It was quite a few days, possibly two weeks, between me contacting Professor Simon Baron-Cohen regarding the petition and his assistant telling me he’s too busy to do that and it looked very weird, like if the assistant only contacted me because they saw the post on my blog, that ultimately was not extremely friendly. It did look like Professor is a bit obsessed about what is being said about him online (he can’t be that busy then, can he?)

Anyway, he shouldn’t have been promising me something that he wasn’t planning on doing. It’s not good to do that to anyone, let alone an autistic person, and he is an autism researcher so he should have known better.

Since that time I emailed him quite a few times and mostly I’m being ignored. On Friday, however, I was contacted by his assistant first and then by Professor himself – twice. So basically, Professor advised me to go to change a surgery and find a GP ‘who understands autism’ to sort out my Home Group issue (how is this supposed to help I don’t really know). He also finished his second email with ‘I wish you all the best’ for which I couldn’t help myself but had to ask if what he meant was ‘go away’.

_What is needed_. In the supplied passage, what did Professor Simon Baron-Cohen advise the writer to do about the Home Group issue?

_Items from a dataset_.
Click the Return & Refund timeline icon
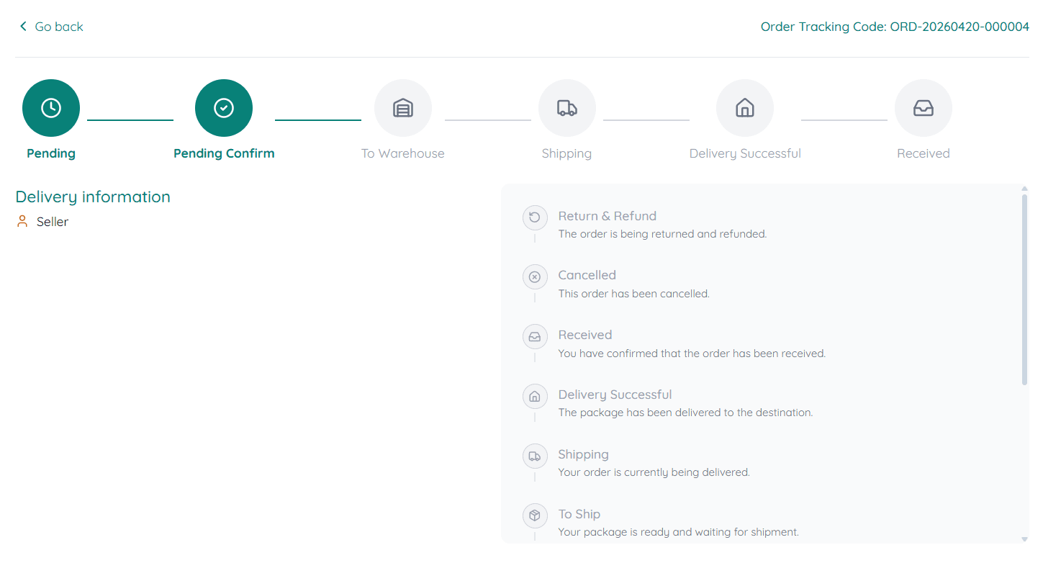The width and height of the screenshot is (1043, 563). click(x=535, y=217)

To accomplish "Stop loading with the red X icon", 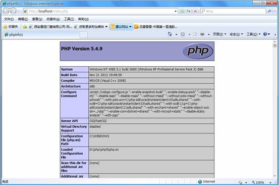I will [195, 11].
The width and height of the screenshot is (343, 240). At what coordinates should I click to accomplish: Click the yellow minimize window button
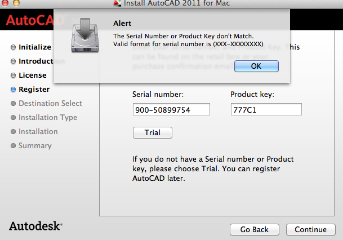(16, 3)
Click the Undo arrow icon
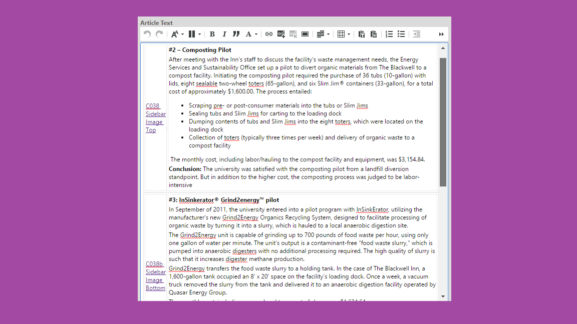This screenshot has height=324, width=577. [x=147, y=34]
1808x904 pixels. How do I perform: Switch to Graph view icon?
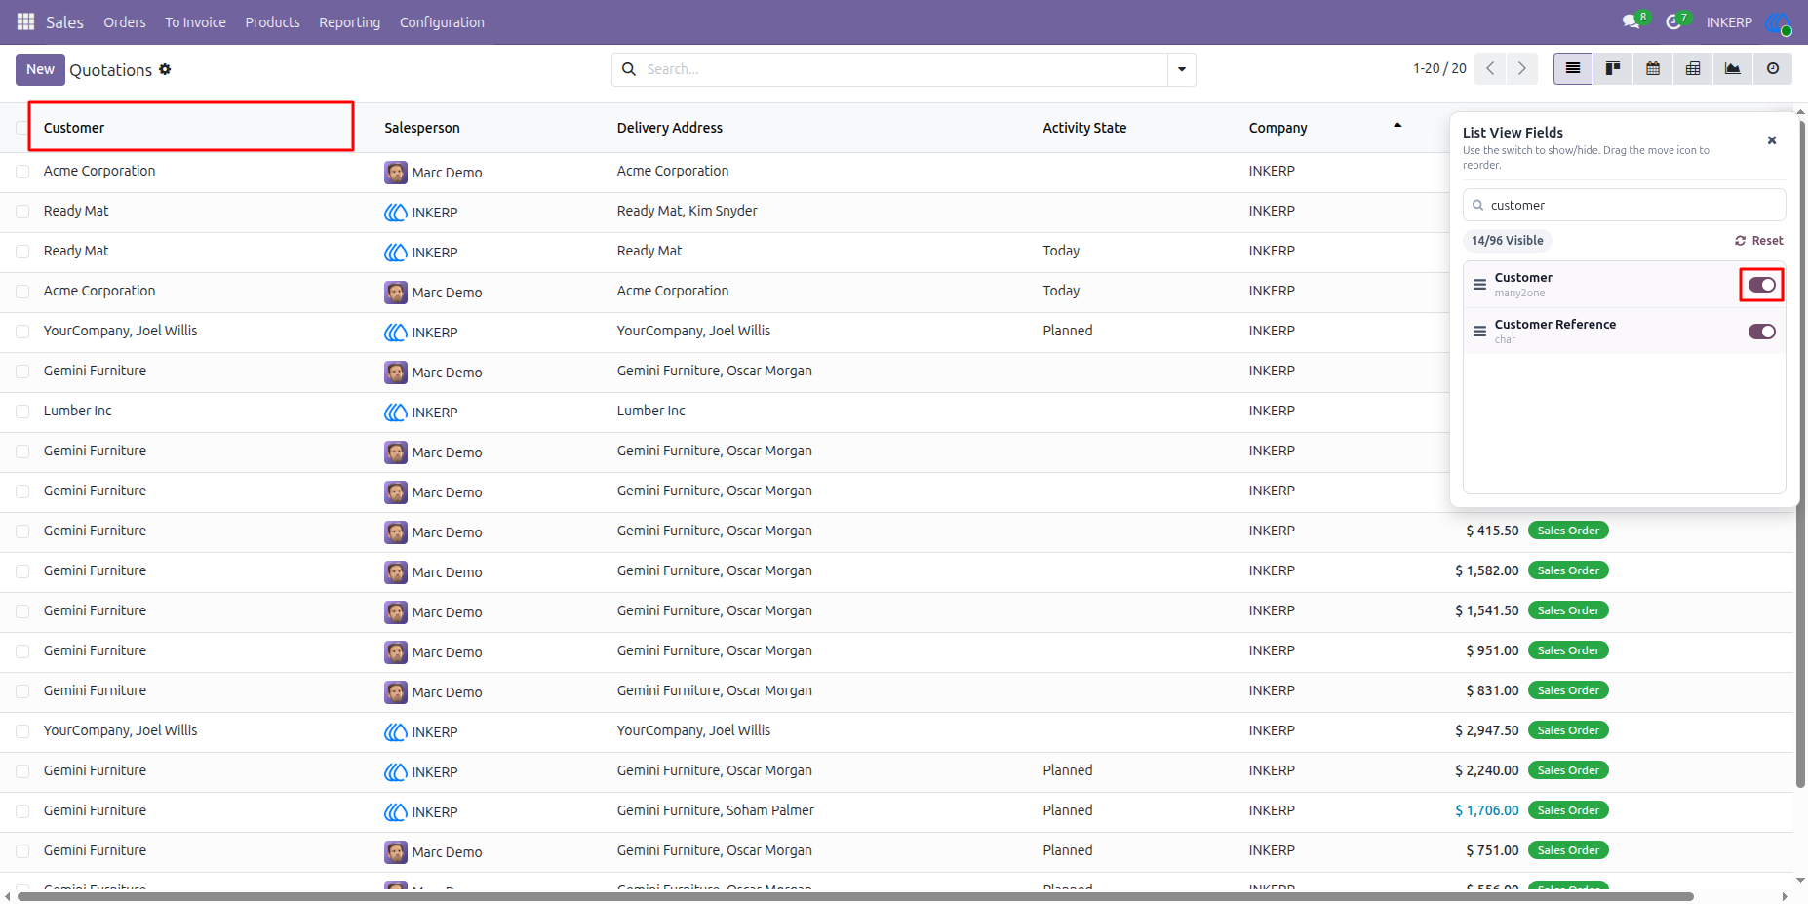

_Exercise response_. He advised the writer to change surgery and find a GP "who understands autism."